Exercise prompt: The task calls for an exact copy of the records, without any images.

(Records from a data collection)
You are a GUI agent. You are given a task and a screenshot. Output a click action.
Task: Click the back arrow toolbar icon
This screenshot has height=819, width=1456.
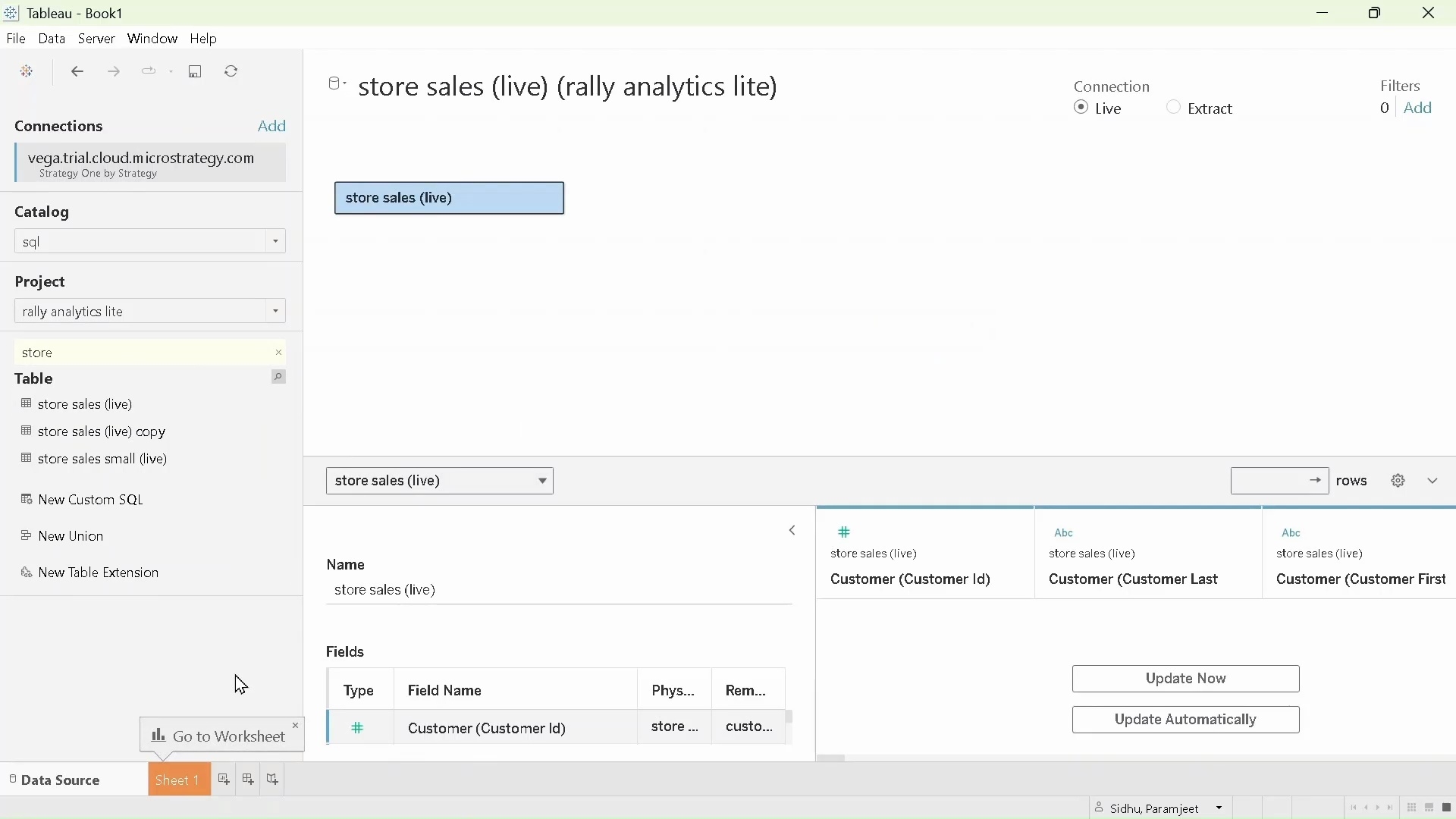coord(77,72)
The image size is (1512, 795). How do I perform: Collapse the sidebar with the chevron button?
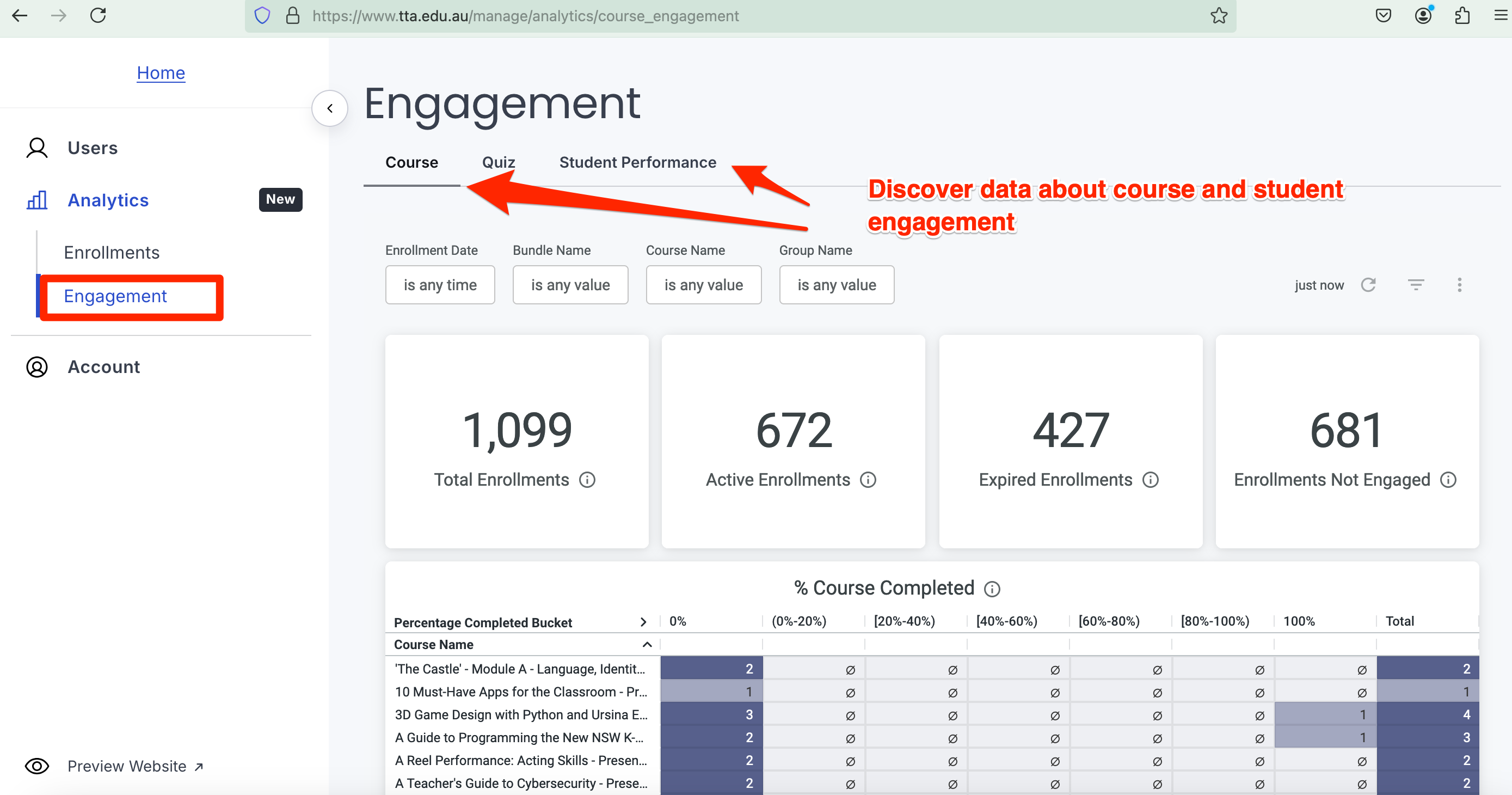click(x=330, y=108)
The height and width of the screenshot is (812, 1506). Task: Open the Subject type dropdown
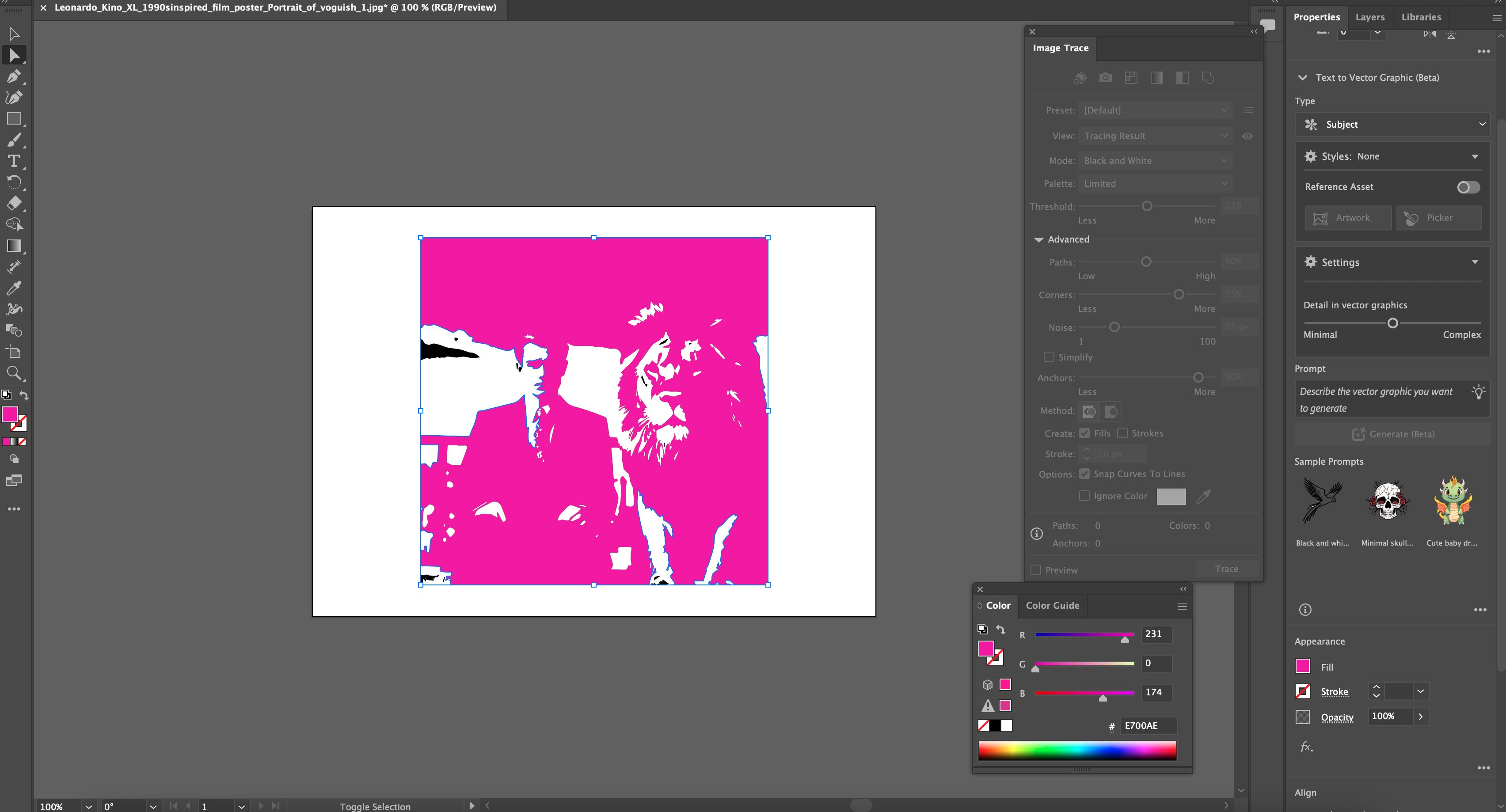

Your response:
You are a GUI agent. You are given a task and a screenshot. Output a click action.
Task: Click the back arrow toolbar icon
This screenshot has height=819, width=1456.
coord(77,72)
The image size is (1512, 795). How do I perform: Collapse the sidebar with the chevron button?
click(x=330, y=108)
The height and width of the screenshot is (812, 1506). Task: Open the Subject type dropdown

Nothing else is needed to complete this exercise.